Extract these records and reproduce every line exactly as it appears, from start to finish.

[Records excerpted from a collection]

════════════════

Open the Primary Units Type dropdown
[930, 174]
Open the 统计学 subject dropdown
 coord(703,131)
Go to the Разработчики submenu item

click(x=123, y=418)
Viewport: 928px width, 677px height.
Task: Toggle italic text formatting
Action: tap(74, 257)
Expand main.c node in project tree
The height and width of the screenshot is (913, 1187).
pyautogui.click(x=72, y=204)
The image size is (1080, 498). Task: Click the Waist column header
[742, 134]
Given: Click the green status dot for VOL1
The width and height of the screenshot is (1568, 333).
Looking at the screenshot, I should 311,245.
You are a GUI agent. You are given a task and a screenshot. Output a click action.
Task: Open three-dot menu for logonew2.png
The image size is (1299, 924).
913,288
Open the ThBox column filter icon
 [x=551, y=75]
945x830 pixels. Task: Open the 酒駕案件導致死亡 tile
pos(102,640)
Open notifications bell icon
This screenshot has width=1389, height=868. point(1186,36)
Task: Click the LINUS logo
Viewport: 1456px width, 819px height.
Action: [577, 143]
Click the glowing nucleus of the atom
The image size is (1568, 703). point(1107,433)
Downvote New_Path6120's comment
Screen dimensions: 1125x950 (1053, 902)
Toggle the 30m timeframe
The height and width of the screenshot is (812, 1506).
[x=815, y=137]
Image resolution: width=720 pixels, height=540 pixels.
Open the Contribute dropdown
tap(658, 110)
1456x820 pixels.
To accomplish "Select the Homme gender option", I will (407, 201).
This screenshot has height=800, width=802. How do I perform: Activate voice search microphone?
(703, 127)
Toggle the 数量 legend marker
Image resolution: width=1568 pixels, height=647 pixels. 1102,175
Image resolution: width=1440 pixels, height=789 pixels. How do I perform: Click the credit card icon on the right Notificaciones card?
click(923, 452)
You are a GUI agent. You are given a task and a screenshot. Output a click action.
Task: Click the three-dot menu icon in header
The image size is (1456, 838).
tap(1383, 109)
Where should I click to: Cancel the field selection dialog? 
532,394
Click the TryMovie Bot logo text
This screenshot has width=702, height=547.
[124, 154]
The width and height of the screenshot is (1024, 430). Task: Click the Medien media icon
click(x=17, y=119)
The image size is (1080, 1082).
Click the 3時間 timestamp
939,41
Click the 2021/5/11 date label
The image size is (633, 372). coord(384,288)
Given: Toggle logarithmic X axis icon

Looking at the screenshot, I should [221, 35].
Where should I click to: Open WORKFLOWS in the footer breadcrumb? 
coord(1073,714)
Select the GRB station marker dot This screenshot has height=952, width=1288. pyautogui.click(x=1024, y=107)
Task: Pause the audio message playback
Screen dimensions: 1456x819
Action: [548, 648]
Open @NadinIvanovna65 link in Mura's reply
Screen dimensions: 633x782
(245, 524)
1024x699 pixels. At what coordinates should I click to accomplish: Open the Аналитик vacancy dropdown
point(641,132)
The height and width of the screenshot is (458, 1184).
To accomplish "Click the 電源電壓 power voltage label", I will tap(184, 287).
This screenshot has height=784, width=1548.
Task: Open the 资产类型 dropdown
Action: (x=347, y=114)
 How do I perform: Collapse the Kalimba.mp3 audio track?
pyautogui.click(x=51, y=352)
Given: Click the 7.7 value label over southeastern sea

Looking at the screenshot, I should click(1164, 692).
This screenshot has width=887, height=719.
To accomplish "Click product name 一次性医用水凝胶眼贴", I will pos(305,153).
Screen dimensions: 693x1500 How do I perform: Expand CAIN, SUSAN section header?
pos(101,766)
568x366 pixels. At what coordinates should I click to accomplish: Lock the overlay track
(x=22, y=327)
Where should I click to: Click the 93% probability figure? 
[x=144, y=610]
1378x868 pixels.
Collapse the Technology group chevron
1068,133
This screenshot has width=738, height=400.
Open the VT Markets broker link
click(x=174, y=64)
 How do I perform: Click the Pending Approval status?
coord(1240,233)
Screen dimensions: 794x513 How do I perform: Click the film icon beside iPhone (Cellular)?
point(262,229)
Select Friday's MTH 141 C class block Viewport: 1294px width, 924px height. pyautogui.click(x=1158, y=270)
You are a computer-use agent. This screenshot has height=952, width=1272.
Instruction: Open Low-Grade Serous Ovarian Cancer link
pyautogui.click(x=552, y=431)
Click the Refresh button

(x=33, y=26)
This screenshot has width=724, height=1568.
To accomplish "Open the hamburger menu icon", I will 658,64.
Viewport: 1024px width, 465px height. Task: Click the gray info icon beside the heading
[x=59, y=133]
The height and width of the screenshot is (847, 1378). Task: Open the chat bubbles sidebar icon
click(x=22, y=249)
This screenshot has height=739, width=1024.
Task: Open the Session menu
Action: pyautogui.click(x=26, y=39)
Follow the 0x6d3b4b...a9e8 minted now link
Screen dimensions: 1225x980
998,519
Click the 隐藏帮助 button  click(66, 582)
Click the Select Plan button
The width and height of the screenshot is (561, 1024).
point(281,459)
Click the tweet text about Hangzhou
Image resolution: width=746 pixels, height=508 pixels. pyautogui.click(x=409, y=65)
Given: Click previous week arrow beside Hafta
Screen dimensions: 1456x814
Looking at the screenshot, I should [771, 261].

════════════════

- OUTPUT OF THE TASK
Open the Primary Units Type dropdown
[930, 174]
Open the 统计学 subject dropdown
 coord(703,131)
Go to the Разработчики submenu item

click(x=123, y=418)
Viewport: 928px width, 677px height.
Task: Toggle italic text formatting
Action: tap(74, 257)
Expand main.c node in project tree
The height and width of the screenshot is (913, 1187).
pyautogui.click(x=72, y=204)
The image size is (1080, 498). Task: Click the Waist column header
[742, 134]
Given: Click the green status dot for VOL1
The width and height of the screenshot is (1568, 333).
Looking at the screenshot, I should 311,245.
You are a GUI agent. You are given a task and a screenshot. Output a click action.
Task: Open three-dot menu for logonew2.png
The image size is (1299, 924).
913,288
Open the ThBox column filter icon
 [x=551, y=75]
945x830 pixels. Task: Open the 酒駕案件導致死亡 tile
pos(102,640)
Open notifications bell icon
This screenshot has width=1389, height=868. point(1186,36)
Task: Click the LINUS logo
Viewport: 1456px width, 819px height.
Action: [577, 143]
Click the glowing nucleus of the atom
The image size is (1568, 703). point(1107,433)
Downvote New_Path6120's comment
Screen dimensions: 1125x950 (1053, 902)
Toggle the 30m timeframe
The height and width of the screenshot is (812, 1506).
[x=815, y=137]
Image resolution: width=720 pixels, height=540 pixels.
Open the Contribute dropdown
tap(658, 110)
1456x820 pixels.
To accomplish "Select the Homme gender option", I will (407, 201).
This screenshot has height=800, width=802. How do I perform: Activate voice search microphone?
(703, 127)
Toggle the 数量 legend marker
Image resolution: width=1568 pixels, height=647 pixels. 1102,175
Image resolution: width=1440 pixels, height=789 pixels. How do I perform: Click the credit card icon on the right Notificaciones card?
click(923, 452)
You are a GUI agent. You are given a task and a screenshot. Output a click action.
Task: Click the three-dot menu icon in header
The image size is (1456, 838).
tap(1383, 109)
Where should I click to: Cancel the field selection dialog? 
532,394
Click the TryMovie Bot logo text
This screenshot has width=702, height=547.
[124, 154]
The width and height of the screenshot is (1024, 430). Task: Click the Medien media icon
click(x=17, y=119)
The image size is (1080, 1082).
Click the 3時間 timestamp
939,41
Click the 2021/5/11 date label
The image size is (633, 372). coord(384,288)
Given: Toggle logarithmic X axis icon

Looking at the screenshot, I should [221, 35].
Where should I click to: Open WORKFLOWS in the footer breadcrumb? 
coord(1073,714)
Select the GRB station marker dot This screenshot has height=952, width=1288. pyautogui.click(x=1024, y=107)
Task: Pause the audio message playback
Screen dimensions: 1456x819
Action: [548, 648]
Open @NadinIvanovna65 link in Mura's reply
Screen dimensions: 633x782
(245, 524)
1024x699 pixels. At what coordinates should I click to accomplish: Open the Аналитик vacancy dropdown
point(641,132)
The height and width of the screenshot is (458, 1184).
To accomplish "Click the 電源電壓 power voltage label", I will tap(184, 287).
This screenshot has height=784, width=1548.
Task: Open the 资产类型 dropdown
Action: (x=347, y=114)
 How do I perform: Collapse the Kalimba.mp3 audio track?
pyautogui.click(x=51, y=352)
Given: Click the 7.7 value label over southeastern sea

Looking at the screenshot, I should click(1164, 692).
This screenshot has width=887, height=719.
To accomplish "Click product name 一次性医用水凝胶眼贴", I will pos(305,153).
Screen dimensions: 693x1500 How do I perform: Expand CAIN, SUSAN section header?
pos(101,766)
568x366 pixels. At what coordinates should I click to accomplish: Lock the overlay track
(x=22, y=327)
Where should I click to: Click the 93% probability figure? 
[x=144, y=610]
1378x868 pixels.
Collapse the Technology group chevron
1068,133
This screenshot has width=738, height=400.
Open the VT Markets broker link
click(x=174, y=64)
 How do I perform: Click the Pending Approval status?
coord(1240,233)
Screen dimensions: 794x513 How do I perform: Click the film icon beside iPhone (Cellular)?
point(262,229)
Select Friday's MTH 141 C class block Viewport: 1294px width, 924px height. pyautogui.click(x=1158, y=270)
You are a computer-use agent. This screenshot has height=952, width=1272.
Instruction: Open Low-Grade Serous Ovarian Cancer link
pyautogui.click(x=552, y=431)
Click the Refresh button

(x=33, y=26)
This screenshot has width=724, height=1568.
To accomplish "Open the hamburger menu icon", I will 658,64.
Viewport: 1024px width, 465px height. Task: Click the gray info icon beside the heading
[x=59, y=133]
The height and width of the screenshot is (847, 1378). Task: Open the chat bubbles sidebar icon
click(x=22, y=249)
This screenshot has height=739, width=1024.
Task: Open the Session menu
Action: pyautogui.click(x=26, y=39)
Follow the 0x6d3b4b...a9e8 minted now link
Screen dimensions: 1225x980
998,519
Click the 隐藏帮助 button  click(66, 582)
Click the Select Plan button
The width and height of the screenshot is (561, 1024).
point(281,459)
Click the tweet text about Hangzhou
Image resolution: width=746 pixels, height=508 pixels. pyautogui.click(x=409, y=65)
Given: Click previous week arrow beside Hafta
Screen dimensions: 1456x814
Looking at the screenshot, I should [771, 261].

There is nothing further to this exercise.